Questo trafiletto è stato tratto dal sito Regolarità e trasparenza nella scuola (R.T.S.) e spiega molto meglio di me come intendere correttamente la scuola attuale e la relativa didattica.
Bisogna mettere in atto una scuola che persegua l’apprendimento significativo in grado di far nascere interesse e partecipazione, ma che sia nel contempo in grado di fornire le competenze necessarie per permettere al ragazzo di apprendere in modo autonomo. Al fine di raggiungere tale scopo molto ambizioso, però, c’è bisogno della partecipazione attiva del discente, il che non può avvenire senza che il ragazzo tenga sempre viva la sua attenzione.
Un modo sicuramente efficace per tenere alta l’attenzione dei ragazzi è quello di renderli protagonisti attivi del loro apprendimento. È bene, quindi, valorizzare e proporre tutte quelle attività basate sulla didattica del fare, quelle attività che impegnano il ragazzo in lavori di tipo laboratoriale e manuale finalizzati verso un prodotto ben determinato, un prodotto che sia condiviso dalla classe. Questo modo di operare stimola, tra l’altro, anche l’autovalutazione, cosa di non poco conto. Se il compito è adeguatamente complesso viene spontaneo lavorare in gruppo per sfruttare le competenze e le abilità di tutti al fine di raggiungere il traguardo stabilito.

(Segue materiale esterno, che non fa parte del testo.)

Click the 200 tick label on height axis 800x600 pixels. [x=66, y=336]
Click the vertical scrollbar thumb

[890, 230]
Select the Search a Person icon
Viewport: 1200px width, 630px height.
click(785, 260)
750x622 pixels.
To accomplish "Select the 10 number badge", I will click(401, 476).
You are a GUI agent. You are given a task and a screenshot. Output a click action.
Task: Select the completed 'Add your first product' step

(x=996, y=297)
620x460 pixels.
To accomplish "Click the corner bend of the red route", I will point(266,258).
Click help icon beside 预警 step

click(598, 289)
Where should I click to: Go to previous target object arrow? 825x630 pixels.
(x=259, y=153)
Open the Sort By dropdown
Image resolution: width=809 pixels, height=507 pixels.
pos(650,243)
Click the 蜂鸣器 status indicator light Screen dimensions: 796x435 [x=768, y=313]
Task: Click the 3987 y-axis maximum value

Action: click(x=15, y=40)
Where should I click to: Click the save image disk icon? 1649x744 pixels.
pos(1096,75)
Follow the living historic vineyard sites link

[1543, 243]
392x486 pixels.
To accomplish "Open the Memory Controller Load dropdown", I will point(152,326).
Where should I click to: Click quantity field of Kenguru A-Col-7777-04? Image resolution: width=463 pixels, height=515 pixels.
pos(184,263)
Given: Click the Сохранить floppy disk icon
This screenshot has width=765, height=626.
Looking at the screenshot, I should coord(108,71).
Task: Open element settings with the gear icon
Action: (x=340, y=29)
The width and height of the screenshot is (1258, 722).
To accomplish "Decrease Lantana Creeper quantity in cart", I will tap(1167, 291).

Il lavorare in gruppo, nelle sue varie declinazioni, stimola l’acquisizione delle competenze di cittadinanza, cioè quelle competenze sociali e civiche che servono per la vita, non solo per la scuola.
Spesso ci si lamenta che nella scuola non cambia niente, allora non mi resta che ricordare una frase del Mahatma Ghandi: «Sii tu il cambiamento che vuoi vedere nel mondo».